Noch einmal als Hintergrund: Frames sorgen dafür, dass wir Informationen einordnen können. Frames funktionieren über Verknüpfungen – bestimmten Informationen werden bestimmte Interpretationen zugeordnet. Und je öfter die dazugehörigen neuronalen Verbindungen benutzt werden, desto stärker wird die Verknüpfung, desto leichter denken wir in diesem Frame.

Jetzt zeigt ein aktueller Bericht: Es geht einiges weiter an Österreichs Universitäten, von echter Gleichwertigkeit sind wir aber noch deutlich entfernt.

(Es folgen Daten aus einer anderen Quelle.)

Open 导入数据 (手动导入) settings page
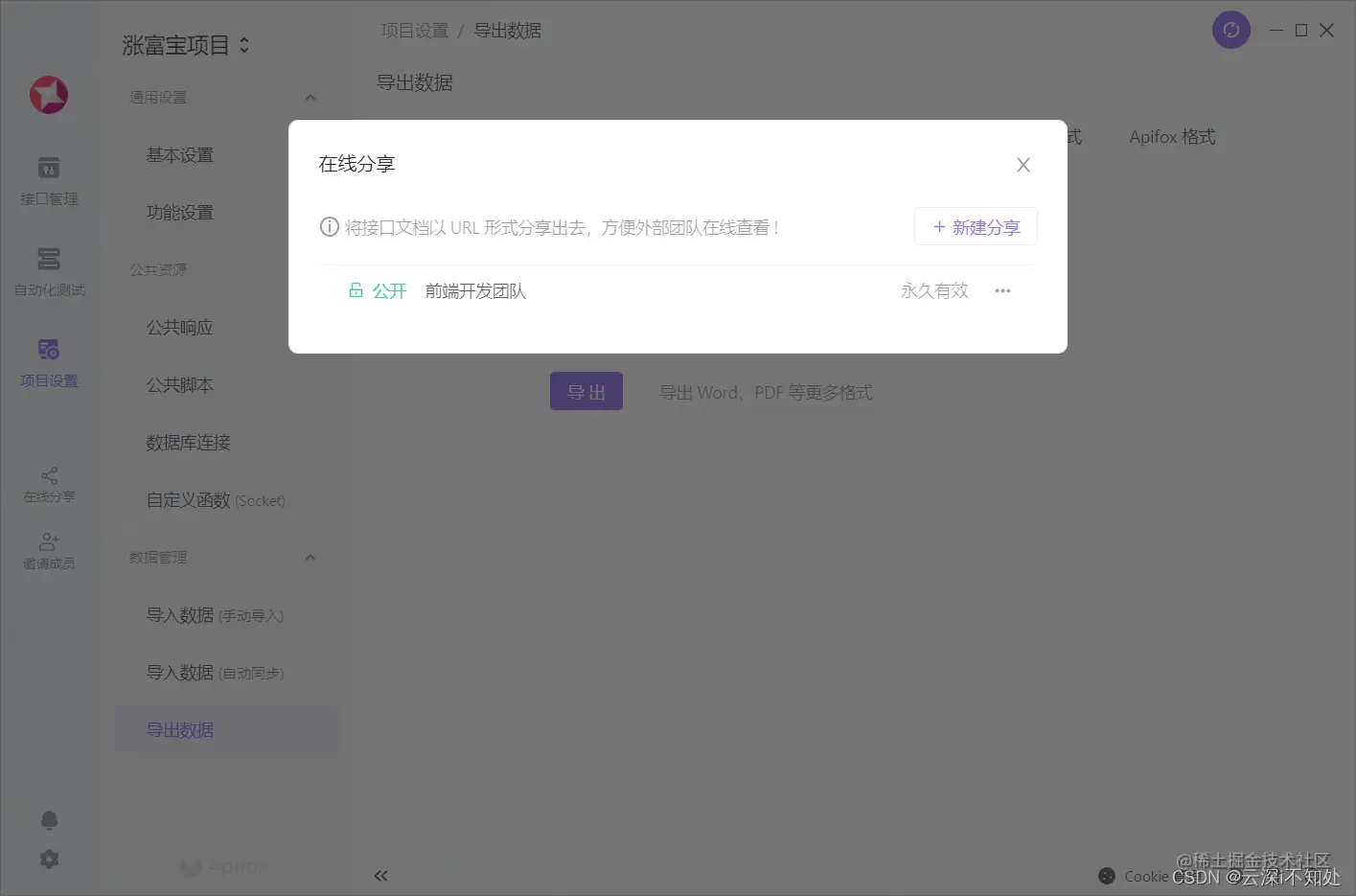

Meiner Einschätzung nach wäre das Thema gewesen: Wie bringen wir endlich einen ernsthaften Anteil an Frauen in wissenschaftliche Spitzenpositionen. Wo sind die guten Beispiele? Die Redaktion hat sich für den negativen Spin entschieden: Wie schwierig ist es, als Frau Karriere im wissenschaftlichen Bereich zu machen? Und Moderatorin Andrea Maiwald doppelt den Effekt mit ihren Fragen intensiv auf (Kursiv = Zitat Maiwald):

„…aber bei den Spitzenposten tun sich Frauen immer noch schwer“

Frauen tun sich prinzipiell nicht schwer. Frauen sind großartige Wissenschafterinnen. Es sind bewusste Entscheidungen der Politik und der universitären Hierarchien, die Frauen daran hindern, einen fairen und gesellschaftlich höchst sinnvollen Anteil zu übernehmen. Wir verzichten damit auf viel Pozential, auf viel Leistung.

„Der technische Bereich – immer noch eine Männerdomäne“

Der Frauenanteil unter den TU-Studierenden liegt über einem Viertel, Architektur wird mehrheitlich von Frauen studiert. Aber wenn wir das traditionelle Bild noch ein paar mal wiederholen, hat es auch die Letzte begriffen: [Technik] = [Männersache]

„Man hört oft, Frauen trauen sich nicht, sind zu wenig selbstbewusst. Sind Frauen zu feig, um sich um Führungspositionen zu bewerben? Ist da was dran?“

Siehe oben: Frames sind Verknüpfungen. Und Wiederholungen stärken die Frames – auch in der Verneinung („…Frauen sind ja gar nicht feiger als Männer…“). Wenn ich mehr Frauen in Spitzenpositionen haben will, kann ich entweder Männer als feig framen, weil sie keine weibliche Konkurrenz aushalten (wovon ich dringend abrate) oder Geschichten vom weiblichen Mut erzählen.

„Sie sind vor 7 Jahren an die TU Wien gekommen als Rektorin . Wie haben denn die Männer aufgenommen, dass  sie da jetzt eine Frau als Vorgesetzte haben? War das ein Problem für sie?“

Da gibt Rektorin Seidler eine knappe und klare Antwort: Ich bin von Männern gewählt worden.